So if you wanted to jump to the address $00974C, you'd do this:

LDA #$4C				; \ Low
STA $3180				; /
LDA #$97 				; \ High
STA $3181				; /
LDA #$00				; \ Bank (in this case STZ $3182 would work better)
STA $3182 				; /
JSR $1E80				; Invoke SA-1

You can do multi-threaded operation too:

LDA.b #Label				; \ Put the address
STA $3180				;  | to jump in
LDA.b #Label>>8				;  | $3180 - $3182.
STA $3181				;  |
LDA.b #Label>>16			;  |
STA $3182				; /
LDA #$80				; \ Invoke SA-1
STA $2100				; /
; Do stuff while SA-1 is executing Label.
JSR $1E85				; Wait SA-1 if it didn't finished its operation.
[...]					; *other code*

Label:
PHB					; \ Set Bank
PHK					;  |
PLB					; /
; *The SA-1 CPU runs here.*
PLB					; Restore Bank
RTL					; Return.

This operation may be really useful, but be careful that if you access the ROM in multi-threading mode, SA-1 may access it at 5.37 MHz, decreasing processing speed.

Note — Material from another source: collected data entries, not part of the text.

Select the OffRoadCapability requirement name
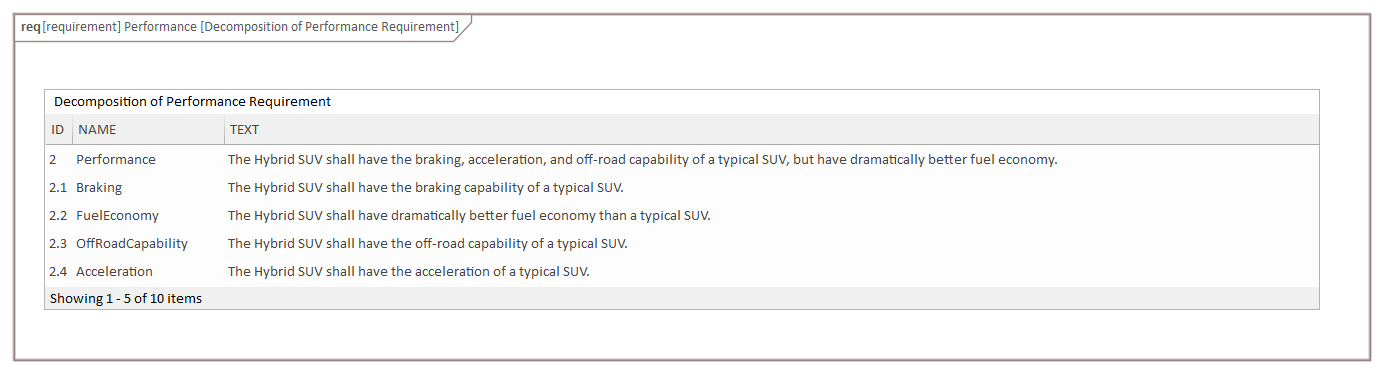The image size is (1389, 375). [x=132, y=243]
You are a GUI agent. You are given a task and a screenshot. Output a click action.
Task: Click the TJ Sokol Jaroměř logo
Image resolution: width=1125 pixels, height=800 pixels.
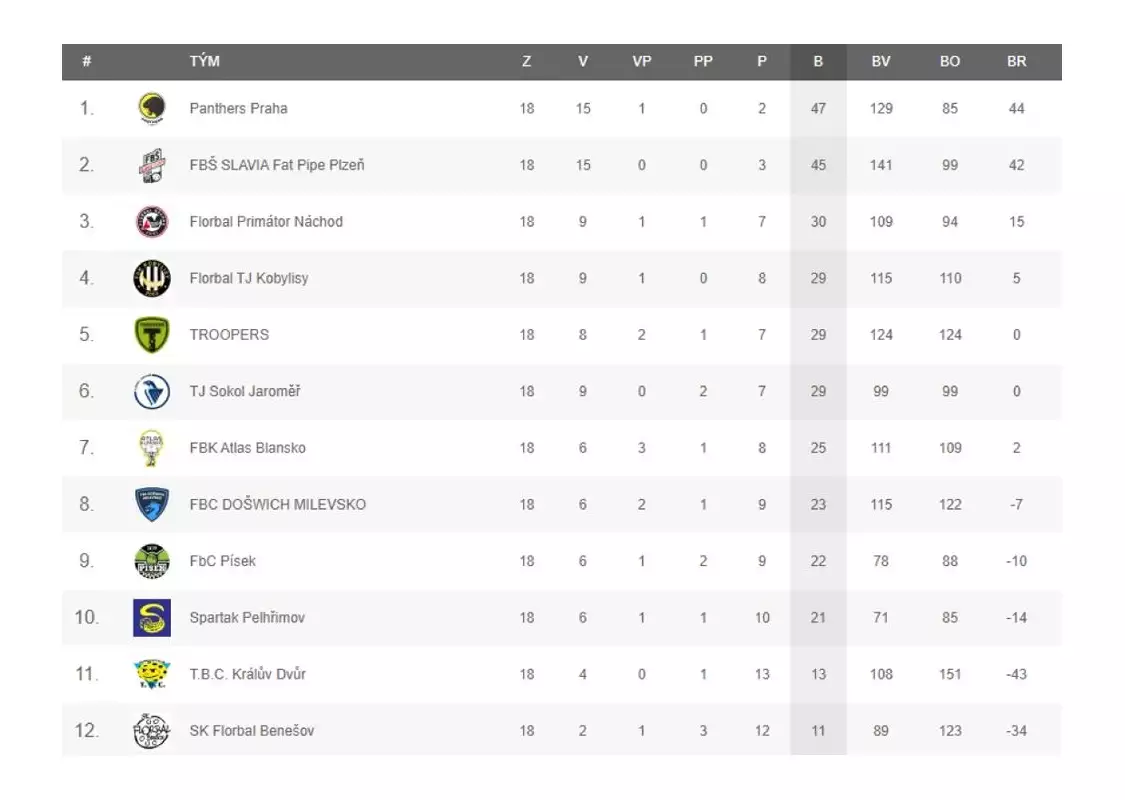coord(152,391)
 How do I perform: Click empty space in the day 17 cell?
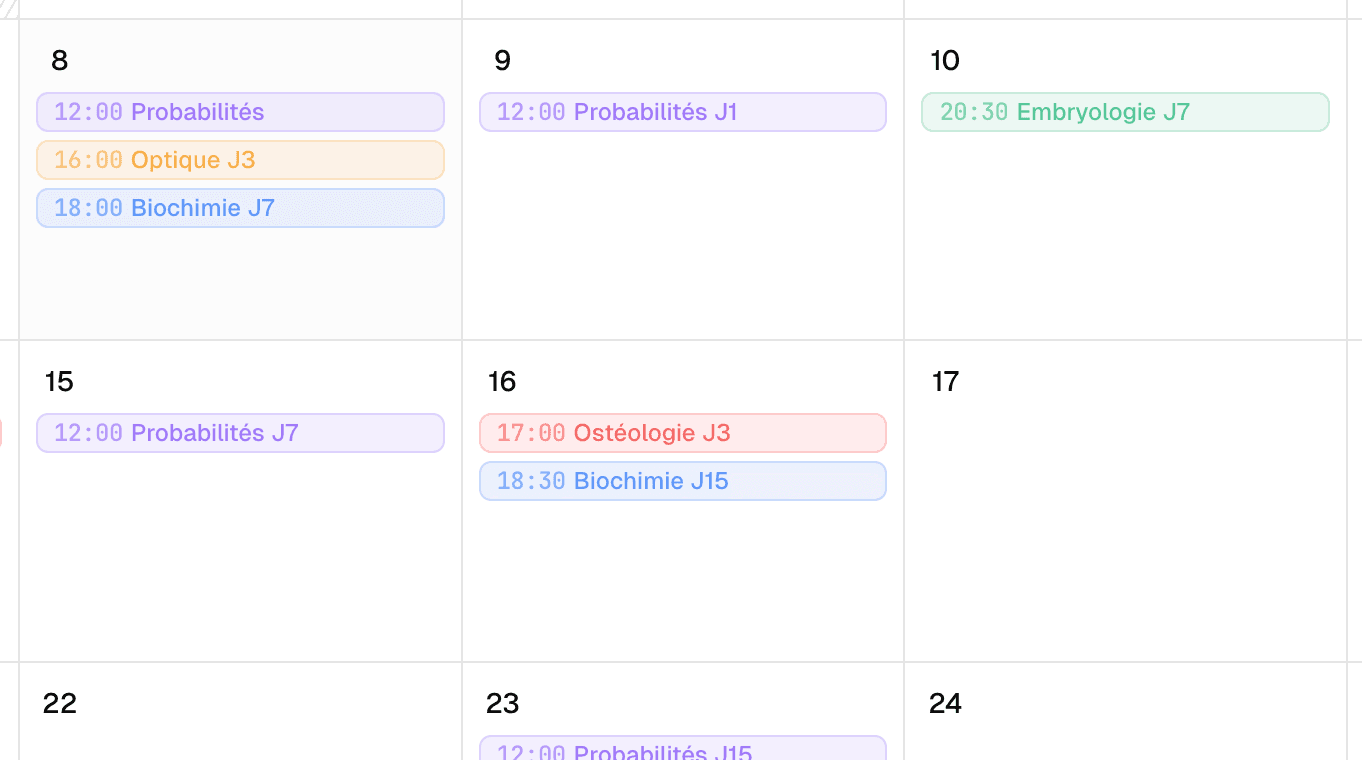(x=1125, y=530)
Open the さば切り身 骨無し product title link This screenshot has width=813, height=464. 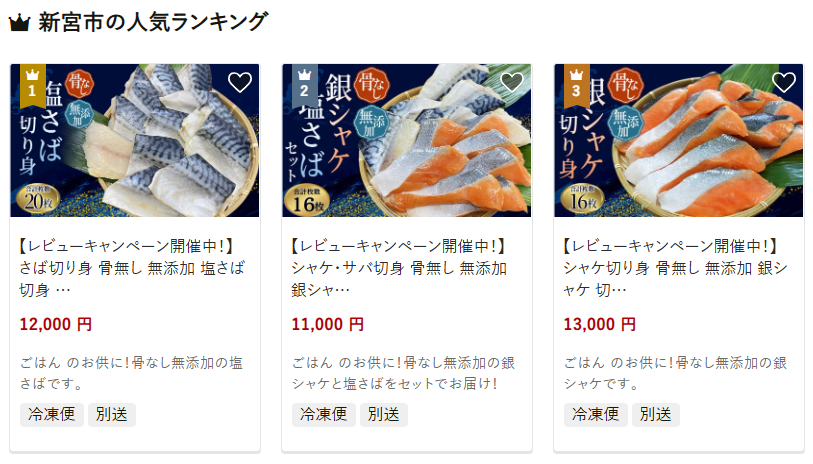(x=132, y=268)
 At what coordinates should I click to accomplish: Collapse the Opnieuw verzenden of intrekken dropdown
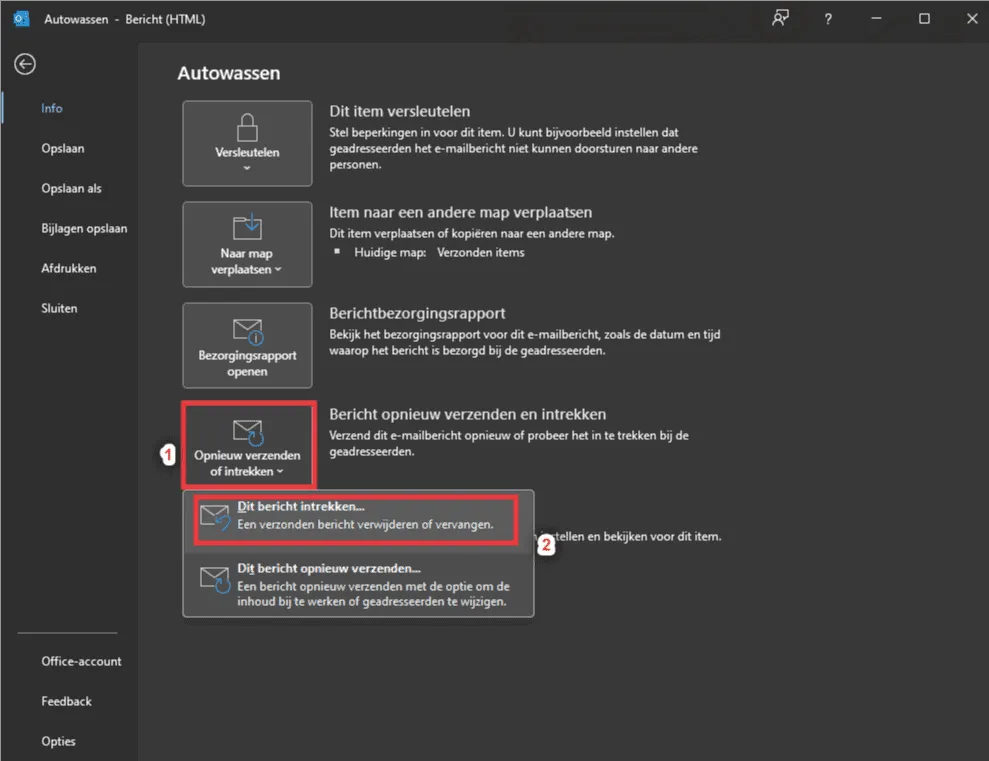[x=279, y=471]
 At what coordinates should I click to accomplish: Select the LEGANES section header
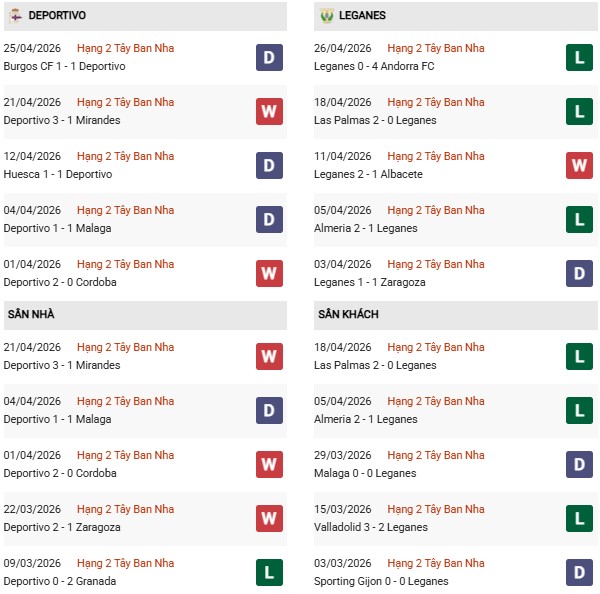pyautogui.click(x=362, y=16)
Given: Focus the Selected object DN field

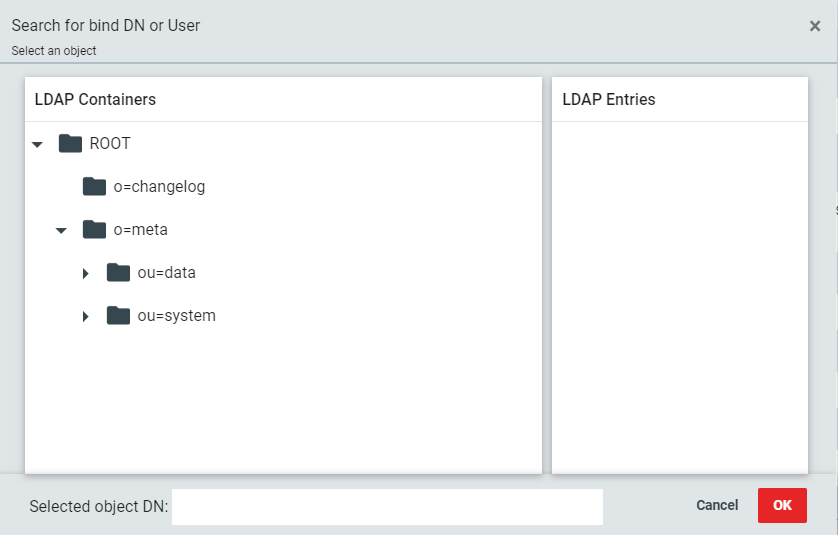Looking at the screenshot, I should pos(387,507).
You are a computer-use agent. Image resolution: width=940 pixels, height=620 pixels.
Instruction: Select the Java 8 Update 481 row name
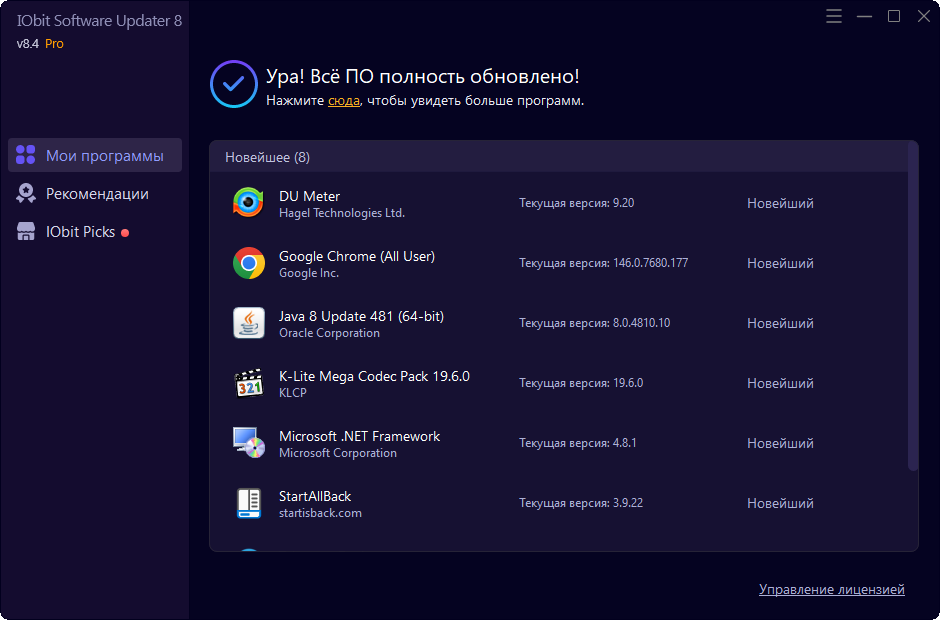361,316
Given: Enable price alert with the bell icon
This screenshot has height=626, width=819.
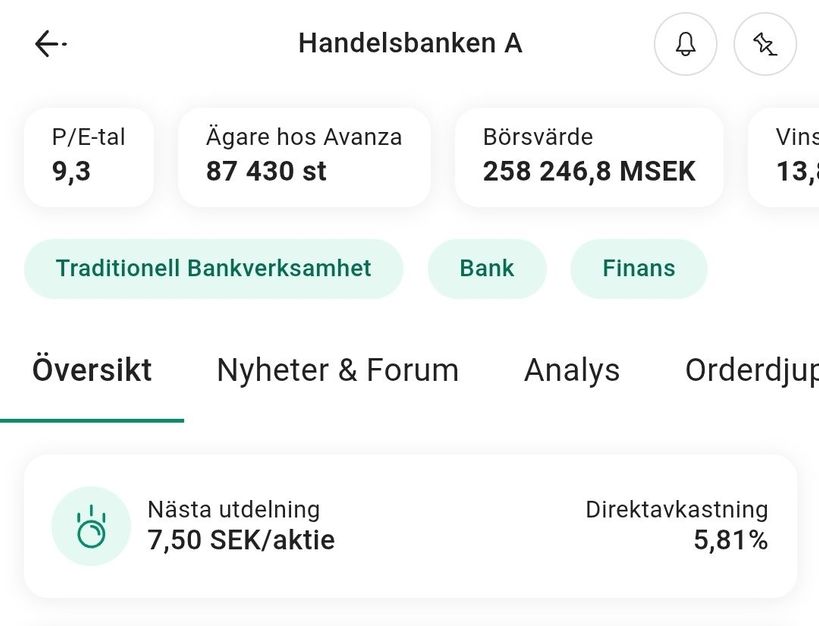Looking at the screenshot, I should tap(685, 45).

To make sure that SA-1 will run at full speed, place the code in WRAM and run it from there instead.

When you switch to SA-1 side, the system works a bit differently:

  • You can't access the PPU and CPU registers, which are located at $2100-$21FF, $4200-$42FF and around $4000 too.

  • You can't access WRAM (Work RAM) in banks $7E and $7F. Also $0000-$07FF are mapped to I-RAM instead, while $0800-$1FFF is unused.

  • You can access the $600000-$6FFFFF range, which is the "Virtual" BW-RAM.

  • The CPU runs 4x times faster than usual, specifically at 10.74 MHz instead of 2.68 or 3.56 MHz (FastROM).

Since you can't access the other CPU registers, you'd think to be unable to do DMA and Multiplication/Division, right? FALSE! You'll be able to use the SA-1 registers located at $2200-$23FF!

Plus the Multiplication and DMA registers available using SA-1 are much faster than the SNES ones. But you can't DMA to VRAM or any other PPU register, since while on SA-1 side, you can only access the cart contents (ROM, BW-RAM, I-RAM and SA-1 Registers).

To execute a multiplication, do this:

LDA #$00				; \ Set Multiplication Mode.
STA $2250				; /

REP #$20				; 16-bit Accum
LDA #$XXXX 				; \ Set first multiplicand
STA $2251				; /
LDA #$YYYY 				; \ Set second multiplicand
STA $2253				; /

NOP     				; \ ... Wait 5 cycles!
BRA $00 				; /

; Then can you read the product from $2306, $2307, $2308 and $2309.
; Yes, the product of SA-1 Multiplication is 32-bit! Awesome, isn't it?
; While in SNES it's 8-bit x 8-bit = 16-bit, in SA-1 it is
; 16-bit x 16-bit = 32-bit. And you only need to wait 5 cycles
; which is ~62% of a NOP in SNES!

To execute a division, do this:

LDA #$01				; \ Set Division Mode
STA $2250 				; /

REP #$20				; 16-bit Accum
LDA #$XXXX				; \ Set dividend
STA $2251				; /
LDA #$YYYY				; \ Set divisor
STA $2253				; /

NOP     				; \ ... Wait 5 cycles!
BRA $00 				; /

; Then you can read the division result from $2306 & $2307
; and the remainder from $2308 & $2309

Other enhancement chips may work like a slave, because the SNES sends a command to the chip, which then sends back the result. But with SA-1 is different story, since both chips can have interrupts so there's no slave in this case!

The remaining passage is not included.